*** TEXT TO READ ***
Check MK
Checkmk is a software developed in Python and C++ for IT Infrastructure monitoring. It is used for the monitoring of servers, applications, networks, cloud infrastructures (public, private, hybrid), containers, storage, databases and environment sensors.[3]
Developer(s) | tribe29 GmbH (previously Mathias Kettner GmbH) |
---|---|
Initial release | 2008 |
Stable release | 1.6.0p16[1]
/ August 19, 2020 |
Repository | |
Written in | Python, C++ |
Operating system | Linux |
Type | IT Infrastructure Monitoring |
License | GNU GPL v2 and other Open Source licenses, Checkmk Enterprise License[2] |
Website | checkmk |
Checkmk is available in three editions:[4] an open source edition ("Checkmk Raw Edition – CRE"),[5] a commercial enterprise edition ("Checkmk Enterprise Edition – CEE") and a commercial edition for managed services providers ("Checkmk Managed Services Edition – CME"). These Checkmk-Editions are available for a range of platforms, in particular for various versions of Debian, Ubuntu, SLES and RedHat / CentOS, and also as a Docker Image.[6] In addition, physical appliances of various sizes as well as a virtual appliance are offered to simplify the administration of the underlying operating system through a graphical user interface and to enable high-availability solutions.
The agents used by Checkmk to collect data are available for 11 platforms, including Windows.[7]
History
Checkmk originated in 2008 as an Agent-substituting shell script for Inetd, and was published in April 2009 under GPL.[8] It was initially based on Nagios, and extended this with a number of new components.[9][10] The open source edition (Checkmk Raw Edition) also continues to be based on the Nagios-core, and bundles this with additional open source components into a complete system.[11]
Over many years Checkmk's commercial editions have evolved into a self-contained monitoring system – one that has replaced all of the essential Nagios components with its own – including its very own monitoring core.[12] The majority of the developments for the commercial editions, in particular all plug-ins, are also available into the Checkmk Raw Edition.
While in the past Checkmk was designed for monitoring large and heterogeneous on-premise environments, from version 1.5+ (1.5p12) it also supports the monitoring of AWS, Azure, Docker and Kubernetes services.[13]
Checkmk is being developed by tribe29 GmbH[14] in Munich Germany, which until 16.04.2019 operated under the name of Mathias Kettner GmbH. Together with the company name change, the product name "Check_MK" was also changed to "Checkmk".
***
== WORK TO COMPLETE ==
a – Translate this sentence from the Checkmk text into French: "The majority of the developments for the commercial editions, in particular all plug-ins, are also available into the Checkmk Raw Edition."
b – Please reproduce the stretch of the Checkmk text from "The agents used" through "Checkmk Raw Edition.", word for word.
Rely only on the Checkmk text above.
*** DATA BLOCK ***
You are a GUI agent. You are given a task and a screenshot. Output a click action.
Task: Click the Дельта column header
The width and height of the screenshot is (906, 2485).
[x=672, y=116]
***
== RESULTS FOR EACH TASK ==
a – La majorité des développements destinés aux éditions commerciales, en particulier tous les plug-ins, sont également disponibles dans la Checkmk Raw Edition.

b –
The agents used by Checkmk to collect data are available for 11 platforms, including Windows.[7]
History
Checkmk originated in 2008 as an Agent-substituting shell script for Inetd, and was published in April 2009 under GPL.[8] It was initially based on Nagios, and extended this with a number of new components.[9][10] The open source edition (Checkmk Raw Edition) also continues to be based on the Nagios-core, and bundles this with additional open source components into a complete system.[11]
Over many years Checkmk's commercial editions have evolved into a self-contained monitoring system – one that has replaced all of the essential Nagios components with its own – including its very own monitoring core.[12] The majority of the developments for the commercial editions, in particular all plug-ins, are also available into the Checkmk Raw Edition.